In use of services sold when you are providing cloud software services it can be challenging to foresee all ends for a given piece of software. Does the email provided by exchange server have a material impact on ExxonMobile's emissions tail from extracted oil and natural gas? That's a long draw of the bow to make stick. But in some specific and material examples it is very easy - the corporate PR already has done the work. When Microsoft penned deals in the Permian with Chevron and ExxonMobile they announced 50,000 BPD capacity impact for the use of cloud services within the Permian Basin for one of those projects - and oil production is a promise by the market to burn that oil (people aren't collecting it to put on shelves to admire). Those emissions alone would dwarf the Scope 1 and Scope 2 emissions for Microsoft at the time (forward looking, the AI-Data Center boom might start to rival that directly) - and it was the in-house PR department that already worked the numbers. The choice to leave this out of emissions accounting is deliberate and exposes the whole reason Scope 3 accounting must be advocated for by external regulatory bodies - the corporate machine is seeking permission to operate (the positive PR) and not seeking to control their emissions for the sake of controlling their emissions.
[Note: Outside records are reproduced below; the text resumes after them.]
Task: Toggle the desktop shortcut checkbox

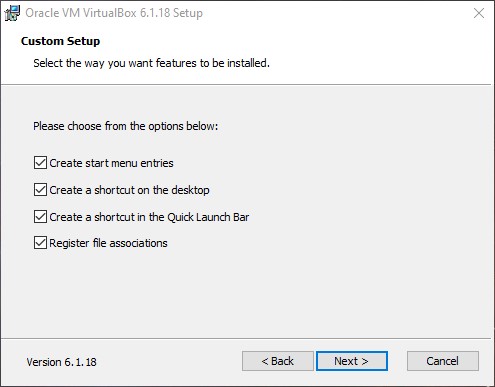Action: coord(40,190)
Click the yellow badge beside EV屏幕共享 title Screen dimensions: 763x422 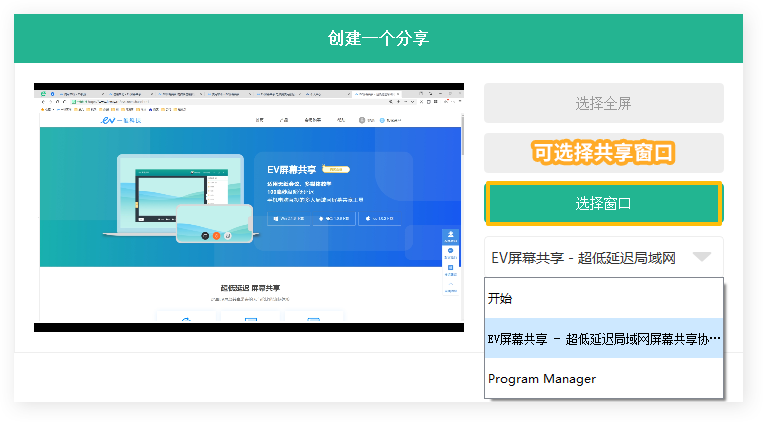tap(336, 169)
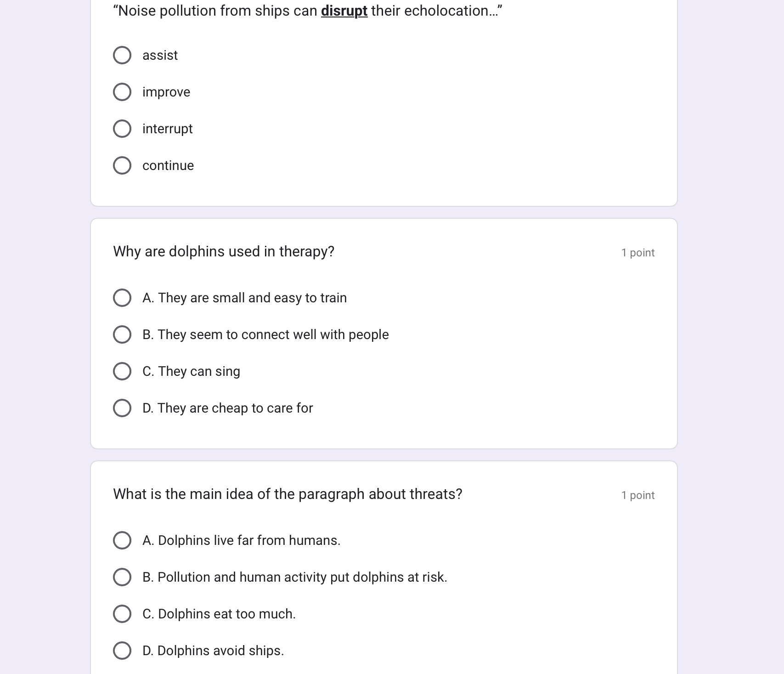This screenshot has height=674, width=784.
Task: Click the 'Why are dolphins used in therapy?' question
Action: (x=224, y=252)
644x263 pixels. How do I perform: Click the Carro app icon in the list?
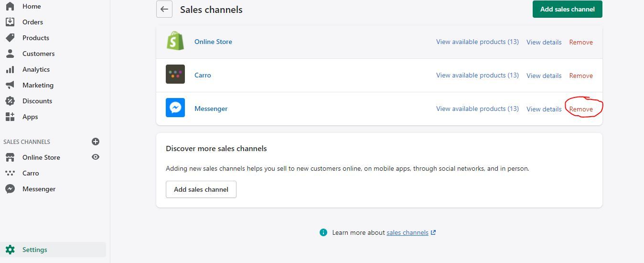[x=175, y=75]
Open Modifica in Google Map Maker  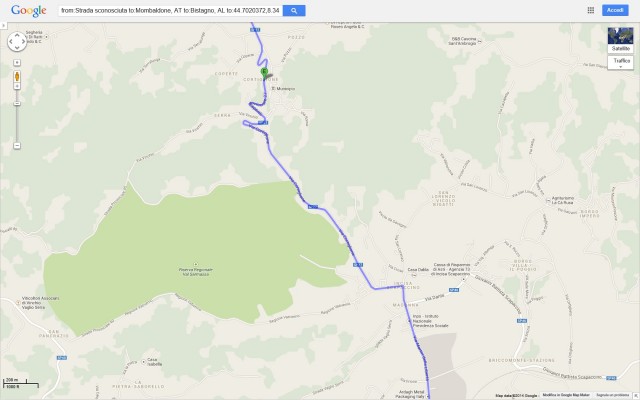click(x=566, y=395)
We've externalized that environmental health in our economic thought, to our own detriment, and until we go full-Deming, where it becomes the responsibility of the Corporation to exist in a system of profound knowledge, this forcing function needs to come from the outside.

Expand full comment

Another great Ep of the Volts pod....

FYI - Today the Australian Federal Government Announces New Climate Legislation

The legislation will introduce standardised, internationally-aligned reporting requirements for businesses, to ensure they are making high quality climate-related financial disclosures (Scopes 1-3).

The Australian Federal Government's changes will establish Australia’s climate risk disclosure framework, giving investors and companies the transparency, clarity and certainty they need to invest in new opportunities as part of the net zero transformation.

A rigorous, internationally-aligned and credible climate disclosure regime will support Australia’s reputation as an attractive destination for international capital and incentivise investment in the energy transformation.

Reporting requirements will commence from 1 January 2025 for Australia’s largest listed and unlisted companies and financial institutions and other large businesses will be phased in over time.

More info - https://treasury.gov.au/consultation/c2024-466491

Expand full comment

Great interviewing (as always)! My take has always been, "If everyone's scope 1 and 2 is accounted for, then what is a scope 3?" It struck me during the conversation about Ford, that individual consumer's 1 & 2 aren't counted. Isn't that a big hole in the whole thing?

Expand full comment

reply: Good companies set goals for lots of things; and allocate monies; and require business teams to meet all the goals eg:- profit targets; business strategies; and protection of their employees and the environment. The later a cost of doing business. Of course they could act like coal / oil companies and walk away - leaving the clean up to the taxpayers. and adversely impacting all lifeforms.

Expand full comment

interesting but a lot words that could be summarized into: every company must have policies and procedures and metrics in place to practice Product Stewardship of the goods and products that leave the site. All companies larger than say 100 employees MUST understand how their products are used /disposed. and reformulate or help customer manage env emissions including GHgases when customers use. I see the auto companies moving to EVs as product stewardship. Oil/ gas companies do not & have not practiced Product stewardship of their products that are designed to be burned..

Expand full comment

William, how do you pay for all this, and why?